Task requirements >> Write out all the data again, exactly.

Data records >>
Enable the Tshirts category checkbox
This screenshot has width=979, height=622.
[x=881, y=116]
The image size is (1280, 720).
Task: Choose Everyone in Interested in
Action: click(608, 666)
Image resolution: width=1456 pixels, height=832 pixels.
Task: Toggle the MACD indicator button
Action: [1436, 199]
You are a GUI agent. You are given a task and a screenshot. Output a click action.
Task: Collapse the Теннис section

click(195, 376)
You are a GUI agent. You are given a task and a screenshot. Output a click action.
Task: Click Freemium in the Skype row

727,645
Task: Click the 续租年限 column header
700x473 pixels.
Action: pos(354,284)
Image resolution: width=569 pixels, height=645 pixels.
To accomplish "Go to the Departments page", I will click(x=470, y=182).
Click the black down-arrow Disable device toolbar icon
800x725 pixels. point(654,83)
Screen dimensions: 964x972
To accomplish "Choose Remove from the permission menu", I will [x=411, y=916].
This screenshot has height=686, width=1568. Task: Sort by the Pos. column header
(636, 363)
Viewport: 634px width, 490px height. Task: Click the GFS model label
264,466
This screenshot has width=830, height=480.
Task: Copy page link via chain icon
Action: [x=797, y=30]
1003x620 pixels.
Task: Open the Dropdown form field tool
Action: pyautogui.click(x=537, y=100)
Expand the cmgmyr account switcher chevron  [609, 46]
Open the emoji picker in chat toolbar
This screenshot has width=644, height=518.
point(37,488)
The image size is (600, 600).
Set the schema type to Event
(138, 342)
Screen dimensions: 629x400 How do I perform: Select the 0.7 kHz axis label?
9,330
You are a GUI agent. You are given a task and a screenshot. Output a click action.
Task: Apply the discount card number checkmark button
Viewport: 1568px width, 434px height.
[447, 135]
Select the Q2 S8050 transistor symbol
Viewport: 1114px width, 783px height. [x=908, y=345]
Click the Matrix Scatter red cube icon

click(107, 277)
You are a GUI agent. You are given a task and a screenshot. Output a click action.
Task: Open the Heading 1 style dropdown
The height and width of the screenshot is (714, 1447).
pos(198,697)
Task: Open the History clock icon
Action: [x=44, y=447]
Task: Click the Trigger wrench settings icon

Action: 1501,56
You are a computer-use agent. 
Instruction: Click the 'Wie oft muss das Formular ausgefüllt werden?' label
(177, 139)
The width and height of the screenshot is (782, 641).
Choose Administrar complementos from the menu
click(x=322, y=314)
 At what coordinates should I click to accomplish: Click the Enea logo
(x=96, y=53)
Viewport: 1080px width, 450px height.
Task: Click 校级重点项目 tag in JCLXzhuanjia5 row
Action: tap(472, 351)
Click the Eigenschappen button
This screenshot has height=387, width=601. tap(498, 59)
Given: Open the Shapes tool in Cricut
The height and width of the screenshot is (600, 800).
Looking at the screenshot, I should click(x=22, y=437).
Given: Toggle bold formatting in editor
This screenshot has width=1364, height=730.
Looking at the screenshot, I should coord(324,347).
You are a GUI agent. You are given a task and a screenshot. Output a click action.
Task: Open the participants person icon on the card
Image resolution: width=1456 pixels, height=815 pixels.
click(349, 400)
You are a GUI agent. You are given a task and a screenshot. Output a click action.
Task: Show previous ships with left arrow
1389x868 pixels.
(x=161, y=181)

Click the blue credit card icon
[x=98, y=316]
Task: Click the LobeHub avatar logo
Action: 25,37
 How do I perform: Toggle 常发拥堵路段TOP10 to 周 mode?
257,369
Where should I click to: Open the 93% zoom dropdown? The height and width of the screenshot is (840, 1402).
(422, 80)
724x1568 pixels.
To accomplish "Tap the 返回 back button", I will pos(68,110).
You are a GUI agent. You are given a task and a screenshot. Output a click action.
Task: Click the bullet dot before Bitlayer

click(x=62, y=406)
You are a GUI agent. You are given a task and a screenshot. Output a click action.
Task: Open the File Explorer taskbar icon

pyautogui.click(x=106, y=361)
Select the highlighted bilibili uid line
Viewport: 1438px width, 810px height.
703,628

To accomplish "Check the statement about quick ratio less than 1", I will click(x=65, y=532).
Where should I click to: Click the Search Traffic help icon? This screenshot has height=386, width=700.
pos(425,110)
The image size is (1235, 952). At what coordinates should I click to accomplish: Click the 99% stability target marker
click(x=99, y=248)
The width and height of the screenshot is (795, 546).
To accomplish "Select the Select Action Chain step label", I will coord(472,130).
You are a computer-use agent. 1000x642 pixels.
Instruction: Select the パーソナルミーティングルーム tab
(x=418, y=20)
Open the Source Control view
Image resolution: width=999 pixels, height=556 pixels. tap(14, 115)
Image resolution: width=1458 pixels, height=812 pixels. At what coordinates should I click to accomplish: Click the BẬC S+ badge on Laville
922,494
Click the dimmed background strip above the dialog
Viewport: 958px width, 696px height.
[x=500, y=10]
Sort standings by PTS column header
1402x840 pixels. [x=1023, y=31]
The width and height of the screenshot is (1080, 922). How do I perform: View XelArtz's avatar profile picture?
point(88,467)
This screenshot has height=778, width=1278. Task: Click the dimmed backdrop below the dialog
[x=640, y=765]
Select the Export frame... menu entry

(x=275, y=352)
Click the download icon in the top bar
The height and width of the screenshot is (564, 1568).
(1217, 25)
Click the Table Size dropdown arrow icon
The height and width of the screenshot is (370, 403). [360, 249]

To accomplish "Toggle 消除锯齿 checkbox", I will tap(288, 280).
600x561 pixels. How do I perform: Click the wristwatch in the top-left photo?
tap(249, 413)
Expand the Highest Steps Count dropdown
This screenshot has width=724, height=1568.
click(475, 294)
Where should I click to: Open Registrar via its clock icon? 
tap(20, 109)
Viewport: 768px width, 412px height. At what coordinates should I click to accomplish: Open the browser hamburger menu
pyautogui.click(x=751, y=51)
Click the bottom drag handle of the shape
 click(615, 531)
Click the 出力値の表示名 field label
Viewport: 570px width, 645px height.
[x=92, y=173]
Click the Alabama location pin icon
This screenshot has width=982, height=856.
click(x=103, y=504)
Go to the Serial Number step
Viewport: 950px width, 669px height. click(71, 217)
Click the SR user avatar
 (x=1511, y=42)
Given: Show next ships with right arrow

Exercise response >>
Enable the Tshirts category checkbox
This screenshot has width=979, height=622.
[x=881, y=116]
The image size is (1280, 720).
Task: Choose Everyone in Interested in
Action: click(608, 666)
Image resolution: width=1456 pixels, height=832 pixels.
Task: Toggle the MACD indicator button
Action: [1436, 199]
You are a GUI agent. You are given a task and a screenshot. Output a click action.
Task: Collapse the Теннис section

click(195, 376)
You are a GUI agent. You are given a task and a screenshot. Output a click action.
Task: Click Freemium in the Skype row

727,645
Task: Click the 续租年限 column header
700x473 pixels.
Action: pos(354,284)
Image resolution: width=569 pixels, height=645 pixels.
To accomplish "Go to the Departments page", I will click(x=470, y=182).
Click the black down-arrow Disable device toolbar icon
800x725 pixels. point(654,83)
Screen dimensions: 964x972
To accomplish "Choose Remove from the permission menu", I will [x=411, y=916].
This screenshot has height=686, width=1568. Task: Sort by the Pos. column header
(636, 363)
Viewport: 634px width, 490px height. Task: Click the GFS model label
264,466
This screenshot has width=830, height=480.
Task: Copy page link via chain icon
Action: [x=797, y=30]
1003x620 pixels.
Task: Open the Dropdown form field tool
Action: pyautogui.click(x=537, y=100)
Expand the cmgmyr account switcher chevron  [609, 46]
Open the emoji picker in chat toolbar
This screenshot has width=644, height=518.
point(37,488)
The image size is (600, 600).
Set the schema type to Event
(138, 342)
Screen dimensions: 629x400 How do I perform: Select the 0.7 kHz axis label?
9,330
You are a GUI agent. You are given a task and a screenshot. Output a click action.
Task: Apply the discount card number checkmark button
Viewport: 1568px width, 434px height.
[447, 135]
Select the Q2 S8050 transistor symbol
Viewport: 1114px width, 783px height. [x=908, y=345]
Click the Matrix Scatter red cube icon

click(107, 277)
You are a GUI agent. You are given a task and a screenshot. Output a click action.
Task: Open the Heading 1 style dropdown
The height and width of the screenshot is (714, 1447).
pos(198,697)
Task: Open the History clock icon
Action: [x=44, y=447]
Task: Click the Trigger wrench settings icon

Action: 1501,56
You are a computer-use agent. 
Instruction: Click the 'Wie oft muss das Formular ausgefüllt werden?' label
(177, 139)
The width and height of the screenshot is (782, 641).
Choose Administrar complementos from the menu
click(x=322, y=314)
 At what coordinates should I click to accomplish: Click the Enea logo
(x=96, y=53)
Viewport: 1080px width, 450px height.
Task: Click 校级重点项目 tag in JCLXzhuanjia5 row
Action: tap(472, 351)
Click the Eigenschappen button
This screenshot has height=387, width=601. tap(498, 59)
Given: Open the Shapes tool in Cricut
The height and width of the screenshot is (600, 800).
Looking at the screenshot, I should click(x=22, y=437).
Given: Toggle bold formatting in editor
This screenshot has width=1364, height=730.
Looking at the screenshot, I should coord(324,347).
You are a GUI agent. You are given a task and a screenshot. Output a click action.
Task: Open the participants person icon on the card
Image resolution: width=1456 pixels, height=815 pixels.
click(349, 400)
You are a GUI agent. You are given a task and a screenshot. Output a click action.
Task: Show previous ships with left arrow
1389x868 pixels.
(x=161, y=181)

Click the blue credit card icon
[x=98, y=316]
Task: Click the LobeHub avatar logo
Action: 25,37
 How do I perform: Toggle 常发拥堵路段TOP10 to 周 mode?
257,369
Where should I click to: Open the 93% zoom dropdown? The height and width of the screenshot is (840, 1402).
(422, 80)
724x1568 pixels.
To accomplish "Tap the 返回 back button", I will pos(68,110).
You are a GUI agent. You are given a task and a screenshot. Output a click action.
Task: Click the bullet dot before Bitlayer

click(x=62, y=406)
You are a GUI agent. You are given a task and a screenshot. Output a click action.
Task: Open the File Explorer taskbar icon

pyautogui.click(x=106, y=361)
Select the highlighted bilibili uid line
Viewport: 1438px width, 810px height.
703,628

To accomplish "Check the statement about quick ratio less than 1", I will click(x=65, y=532).
Where should I click to: Click the Search Traffic help icon? This screenshot has height=386, width=700.
pos(425,110)
The image size is (1235, 952). At what coordinates should I click to accomplish: Click the 99% stability target marker
click(x=99, y=248)
The width and height of the screenshot is (795, 546).
To accomplish "Select the Select Action Chain step label", I will coord(472,130).
You are a computer-use agent. 1000x642 pixels.
Instruction: Select the パーソナルミーティングルーム tab
(x=418, y=20)
Open the Source Control view
Image resolution: width=999 pixels, height=556 pixels. tap(14, 115)
Image resolution: width=1458 pixels, height=812 pixels. At what coordinates should I click to accomplish: Click the BẬC S+ badge on Laville
922,494
Click the dimmed background strip above the dialog
Viewport: 958px width, 696px height.
[x=500, y=10]
Sort standings by PTS column header
1402x840 pixels. [x=1023, y=31]
The width and height of the screenshot is (1080, 922). How do I perform: View XelArtz's avatar profile picture?
point(88,467)
This screenshot has height=778, width=1278. Task: Click the dimmed backdrop below the dialog
[x=640, y=765]
Select the Export frame... menu entry

(x=275, y=352)
Click the download icon in the top bar
The height and width of the screenshot is (564, 1568).
(1217, 25)
Click the Table Size dropdown arrow icon
The height and width of the screenshot is (370, 403). [360, 249]

To accomplish "Toggle 消除锯齿 checkbox", I will tap(288, 280).
600x561 pixels. How do I perform: Click the wristwatch in the top-left photo?
tap(249, 413)
Expand the Highest Steps Count dropdown
This screenshot has width=724, height=1568.
click(475, 294)
Where should I click to: Open Registrar via its clock icon? 
tap(20, 109)
Viewport: 768px width, 412px height. At what coordinates should I click to accomplish: Open the browser hamburger menu
pyautogui.click(x=751, y=51)
Click the bottom drag handle of the shape
 click(615, 531)
Click the 出力値の表示名 field label
Viewport: 570px width, 645px height.
[x=92, y=173]
Click the Alabama location pin icon
This screenshot has width=982, height=856.
click(x=103, y=504)
Go to the Serial Number step
Viewport: 950px width, 669px height. click(71, 217)
Click the SR user avatar
 (x=1511, y=42)
Given: Show next ships with right arrow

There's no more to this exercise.